练习目标: 在关于语言模型幻觉成因的论文解读中，论文将生成错误问题归约为哪一种二元分类问题？

──────── 阅读文本 ────────

LLMs之Hallucinate：《Why Language Models Hallucinate》的翻译与解读

导读：该论文深入分析了语言模型中幻觉现象的成因，认为幻觉源于预训练阶段的统计压力和后训练阶段评估体系对猜测行为的奖励。论文提出了通过修改评估方法，使其不再惩罚不确定性，而是奖励适当表达不确定性的行为，从而有效抑制幻觉的社会技术解决方案。

论文把“为什么会有 hallucination”从经验命题上升为可证明的统计与制度问题：其核心贡献是把生成错误归约为 Is-It-Valid 的二元分类，从而给出下界与成因分析，并指出真正能抑制幻觉的不是再加一个专门测评，而是修改主导研究与产品走向的评测与榜单机制（给弃答/不确定性合理分数），连同在训练环节引入有效性的判别和交互式监督，才可能在长期内把模型从“猜题式”行为导向更可信、诚实的表现。

>> 背景痛点：

● 模型行为异常：过度自信且生成“看起来靠谱但错误”的陈述（hallucination）：这种错误既影响实用性也削弱信任（示例：在要求「只在知道时回答」的情况下仍给出具体但错误的日期）。

● 产生根源复杂：不仅是训练数据有错——即便训练语料“无误”，现代预训练目标也会在统计意义上导致生成错误。

● 评估激励错误行为：多数主流基准（leaderboards）以 0-1/准确率类二元评分为主，惩罚“我不知道/弃答”而奖励“猜测”，因此模型被驱动成为“会答题的猜测者”而非诚实表达不确定性。

● 现有缓解不足：已有针对 hallucination 的评测或技巧无法根本改变被广泛采用的主评分机制带来的激励失配。

>> 具体的解决方案：

● 理论分析方案：把生成错误问题归约为“Is-It-Valid（IIV）”二元分类问题：将生成任务中的“有效/错误输出”视作二元分类并建立数学关系（生成错误率 ≳ 2 × IIV 误判率），从而把生成时的幻觉问题转化为被熟知的分类误差分析框架。

──────── 数据集 ────────

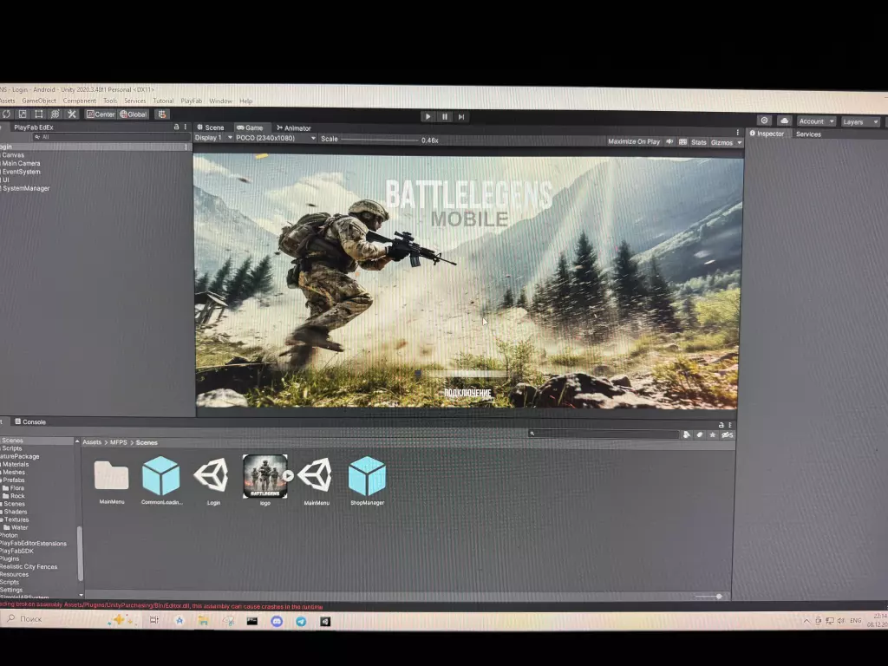Screen dimensions: 888x666
Task: Select the Rect transform tool icon
Action: (38, 114)
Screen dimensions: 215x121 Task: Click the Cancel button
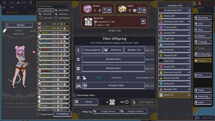[86, 102]
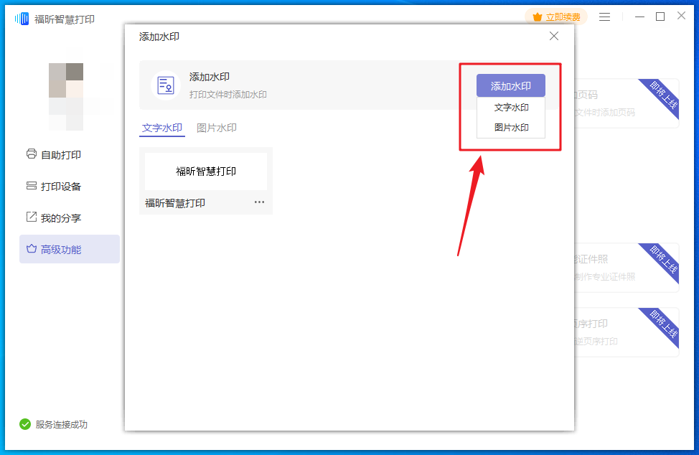Switch to the 图片水印 tab
Screen dimensions: 699x455
[217, 128]
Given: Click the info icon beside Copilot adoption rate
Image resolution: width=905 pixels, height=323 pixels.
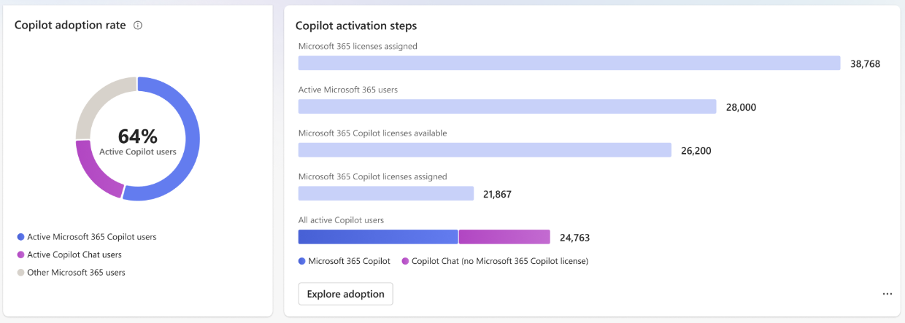Looking at the screenshot, I should point(138,26).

────────

参考答案: 归约为“Is-It-Valid（IIV）”二元分类问题。